With so much wildness disappearing around us, it might surprise you to know that high atop Virginia's tallest mountain peak lives a herd of feral, unbridled ponies. These horses might not have seemed worth mentioning a century ago, but for some reason modern humans have the growing tendency to breed wildness out of the world. We marvel at untamed things like whales, gazelles and Harvey Keitel; we make movies and educational TV shows about them. But it seems like the more attention we give them, the more mundane they become. It's sort of like that Native American belief that a photograph steals part of your soul - our desire to get close to unbound creatures fences them in. That's why these wild ponies are so remarkable. We let them stay wild.

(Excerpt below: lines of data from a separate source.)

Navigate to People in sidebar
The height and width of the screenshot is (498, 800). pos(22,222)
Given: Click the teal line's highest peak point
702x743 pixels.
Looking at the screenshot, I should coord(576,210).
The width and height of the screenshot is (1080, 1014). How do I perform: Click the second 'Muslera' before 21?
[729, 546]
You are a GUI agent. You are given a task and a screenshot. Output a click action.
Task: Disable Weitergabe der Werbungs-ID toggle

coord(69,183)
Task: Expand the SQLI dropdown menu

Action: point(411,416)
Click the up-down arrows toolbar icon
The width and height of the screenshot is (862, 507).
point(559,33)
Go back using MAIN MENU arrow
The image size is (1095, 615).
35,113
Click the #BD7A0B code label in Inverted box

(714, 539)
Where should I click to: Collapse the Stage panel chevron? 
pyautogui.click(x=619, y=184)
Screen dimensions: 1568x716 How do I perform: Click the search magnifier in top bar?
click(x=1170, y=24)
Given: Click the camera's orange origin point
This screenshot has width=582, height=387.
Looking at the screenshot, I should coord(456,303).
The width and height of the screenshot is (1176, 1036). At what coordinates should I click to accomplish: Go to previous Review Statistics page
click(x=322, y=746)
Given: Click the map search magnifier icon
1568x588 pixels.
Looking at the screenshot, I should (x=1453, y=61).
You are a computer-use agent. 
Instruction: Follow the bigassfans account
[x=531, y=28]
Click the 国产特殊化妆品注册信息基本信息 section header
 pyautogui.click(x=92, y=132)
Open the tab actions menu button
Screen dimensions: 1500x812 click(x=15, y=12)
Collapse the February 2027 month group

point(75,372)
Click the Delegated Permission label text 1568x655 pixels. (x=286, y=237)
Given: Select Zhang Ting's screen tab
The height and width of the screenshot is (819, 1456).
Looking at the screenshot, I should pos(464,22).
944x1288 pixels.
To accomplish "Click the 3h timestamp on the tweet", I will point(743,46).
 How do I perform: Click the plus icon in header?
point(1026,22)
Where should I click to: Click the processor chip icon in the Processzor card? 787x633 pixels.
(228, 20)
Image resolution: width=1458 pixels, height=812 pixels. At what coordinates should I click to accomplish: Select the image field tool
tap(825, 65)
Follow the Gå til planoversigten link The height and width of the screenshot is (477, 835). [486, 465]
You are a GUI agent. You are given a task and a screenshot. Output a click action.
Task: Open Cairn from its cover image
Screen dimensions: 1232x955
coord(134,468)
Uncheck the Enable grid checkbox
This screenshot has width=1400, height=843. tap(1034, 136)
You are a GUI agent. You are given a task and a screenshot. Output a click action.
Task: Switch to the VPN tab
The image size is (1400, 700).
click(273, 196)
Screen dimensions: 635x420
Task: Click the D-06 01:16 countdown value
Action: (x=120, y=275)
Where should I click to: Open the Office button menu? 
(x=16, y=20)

These ponies roam free and unhidden along the mile-high ridgeline. And despite the intimidating elevation, anyone can lace up their hiking boots and go see them. Simply head to Grayson Highlands State Park, VA, and strike out on the beautiful and rugged stretch of the Appalachian Trail that approaches Mount Rogers. It's only a four-mile walk, and if you keep your eyes and ears open, you can find members of this 150-pony herd standing weathered but majestic against their high country backdrop.

These ponies, which are slightly larger than Shetland ponies, have lived up on this area of Wilburn Ridge for longer than most folks can remember. According to Laney Irving, a 74-year-old retired Southern States employee and member of the Wilburn Ridge Pony Association, they were put up there by the park service. The ponies, which are aided but not tamed by the club's eight members, serve the park by grazing on the undergrowth and brush, helping prevent forest fires.

"See, the ponies will go down into the lower wetlands and survive good in the wintertime," says Laney. "That helps to clean the wetlands out and protect the older forests from summer fires. Then in the warmer months they stay up in the higher elevations, where it's better picking. That helps manage the threat of fire on the mountains' grassy bald faces."

In exchange for this free labor, the park service and the Wilburn Ridge Pony Association help the herd live healthy and free lives. "In the spring and the fall of the year we round up the ponies and check them over," says Laney. "During the winter we provide them with salt licks and some Southern States feed." Bryan Cassell, Assistant Manager of Southern States' Wytheville store, says that they've been supplying the Pony Association for years.

"They take plenty of our Trace Mineral Salt Blocks and bags of Reliance 10 up there. I even went up once with Laney to see the wild ponies. It was about 10 years ago, but it's still a fond memory." The Pony Association also provides veterinary assistance to injured ponies and educate hikers to let the herd exist without interference.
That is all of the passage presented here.